第四章

少了阿初和小督的陪伴,茶茶孤零零地守在這座湖畔之城的一間屋內,送走了天正十六年的正月。雖然有兩個沉默寡言的侍女侍奉在側,可沒事時茶茶几乎不同她們講話。她有預感,那雙讓她無處遁逃的命運之手終於伸來了。前田利家的女兒摩阿,京極高次的姐姐龍子,還有蒲生氏鄉的妹妹三條局都沒有逃過這命運的魔掌,自己怎麼可能倖免?

迄今為止,在對秀吉的看法上,茶茶一直和已故母親阿市夫人,及兩個妹妹阿初和小督不一樣,她並不似她們那般畏懼和厭惡秀吉。與秀吉的四次會面,每次印象都不同。除了那次秀吉全副武裝騎在馬上的樣子之外,總體來說,其他三次會面,秀吉給她的印象無外乎是個親切開朗的老者。雖然淺井家和柴田家都斷送在他的手上,自己的父親、母親、祖父也皆因他而死,可茶茶從沒對他抱有不共戴天的深仇大恨。

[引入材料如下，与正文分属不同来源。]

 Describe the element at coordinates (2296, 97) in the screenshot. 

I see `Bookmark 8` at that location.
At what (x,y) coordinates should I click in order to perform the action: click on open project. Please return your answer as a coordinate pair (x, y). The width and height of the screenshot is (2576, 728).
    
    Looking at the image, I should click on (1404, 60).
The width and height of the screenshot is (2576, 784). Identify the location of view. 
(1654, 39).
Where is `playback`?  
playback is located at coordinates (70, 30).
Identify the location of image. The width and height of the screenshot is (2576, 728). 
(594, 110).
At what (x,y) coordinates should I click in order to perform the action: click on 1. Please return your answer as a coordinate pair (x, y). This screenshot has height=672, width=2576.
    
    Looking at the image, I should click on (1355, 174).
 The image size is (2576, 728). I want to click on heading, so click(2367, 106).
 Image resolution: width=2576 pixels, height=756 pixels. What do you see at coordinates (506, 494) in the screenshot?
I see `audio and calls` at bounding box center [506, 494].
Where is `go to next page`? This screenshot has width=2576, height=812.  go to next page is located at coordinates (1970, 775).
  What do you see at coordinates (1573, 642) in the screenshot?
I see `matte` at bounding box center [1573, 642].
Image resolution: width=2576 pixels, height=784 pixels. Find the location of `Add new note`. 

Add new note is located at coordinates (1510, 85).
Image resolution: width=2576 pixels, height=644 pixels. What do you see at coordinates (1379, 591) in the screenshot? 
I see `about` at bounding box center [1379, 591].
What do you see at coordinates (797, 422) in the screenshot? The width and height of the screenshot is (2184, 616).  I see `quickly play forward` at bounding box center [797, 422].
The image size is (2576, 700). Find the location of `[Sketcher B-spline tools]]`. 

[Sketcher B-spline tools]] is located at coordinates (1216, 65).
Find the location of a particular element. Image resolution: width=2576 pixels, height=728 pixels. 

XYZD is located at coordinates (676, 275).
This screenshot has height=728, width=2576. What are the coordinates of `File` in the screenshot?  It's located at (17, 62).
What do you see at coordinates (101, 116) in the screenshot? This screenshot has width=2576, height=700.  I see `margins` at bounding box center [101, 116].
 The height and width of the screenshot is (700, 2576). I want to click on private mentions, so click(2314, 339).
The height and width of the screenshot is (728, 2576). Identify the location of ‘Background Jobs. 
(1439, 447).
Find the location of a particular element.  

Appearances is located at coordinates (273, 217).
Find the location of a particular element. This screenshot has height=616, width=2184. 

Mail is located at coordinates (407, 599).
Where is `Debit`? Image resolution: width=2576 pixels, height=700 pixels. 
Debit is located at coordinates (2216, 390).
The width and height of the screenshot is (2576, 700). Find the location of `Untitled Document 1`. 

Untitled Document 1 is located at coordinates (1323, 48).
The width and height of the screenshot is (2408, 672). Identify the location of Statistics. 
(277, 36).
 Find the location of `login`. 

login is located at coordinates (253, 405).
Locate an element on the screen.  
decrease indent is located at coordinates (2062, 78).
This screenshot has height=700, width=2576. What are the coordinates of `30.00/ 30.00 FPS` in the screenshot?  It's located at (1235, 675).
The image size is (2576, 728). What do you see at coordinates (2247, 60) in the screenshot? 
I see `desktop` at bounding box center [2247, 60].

可現在因為秀吉的關係,茶茶每日被囚禁在這座安土城中,過著俘虜一般的日子,她終於開始忌憚秀吉了,只要一想到他,就不禁寒毛直豎、渾身發冷。

三月初,城裡的櫻花一夜間含苞待放,茶茶的預感終於變為板上釘釘的現實。和阿初婚禮前的景況差不多,也不知從哪裡冒出來許多侍女,每日穿梭於茶茶的房間。一件又一件的衣物被送進來,每件都華麗得讓人瞠目結舌,屋裡很快就被奢華的生活用品和傢俱填滿了。

眾人忙忙碌碌地折騰了差不多十幾天,前田玄以突然拜訪茶茶,告訴她很快就要搬至聚樂第。玄以的語氣從沒有如此恭敬過。茶茶聽後沒有任何反對之辭,僅問了一句:

「大概什麼時候搬到聚樂第?」

「請再等十天左右,我想等到聚樂第的櫻花盛開之時就差不多了。」

玄以答道。對這個回答,茶茶不置可否,只在心中盤算著十天這個數目。不管她願不願意,都必須在這十天內有所決斷。想要自盡的話隨時都可以。她的父親、母親、祖父還有繼父都是自我了斷的,她當然可以步他們後塵。連纖細嬌弱的母親阿市夫人都能做到的事,自己怎麼可能做不到。

接到前田玄以通知的第二天,茶茶派出信使,給大溝城的阿初傳話,說有十萬火急的事要同京極高次商量,請他務必來安土城一趟。

從信使出發後的第二天開始,茶茶便衷心盼望著高次的到來。雖然如今的高次今非昔比,已是大溝一萬石的領主,可能不會輕易赴約。但她相信,既然自己挑明瞭要見高次,他必然會克服一切困難來一趟的。她相信高次對自己的這點關心還是有的。

派出信使的第五天傍晚,高次出現在茶茶麵前。一聽說高次來訪,茶茶立即命令侍女們退下,也不顧外面寒氣逼人,將房門大開。她留出上首的位置給高次,自己在對面的位置上安置坐墊,等待高次進屋。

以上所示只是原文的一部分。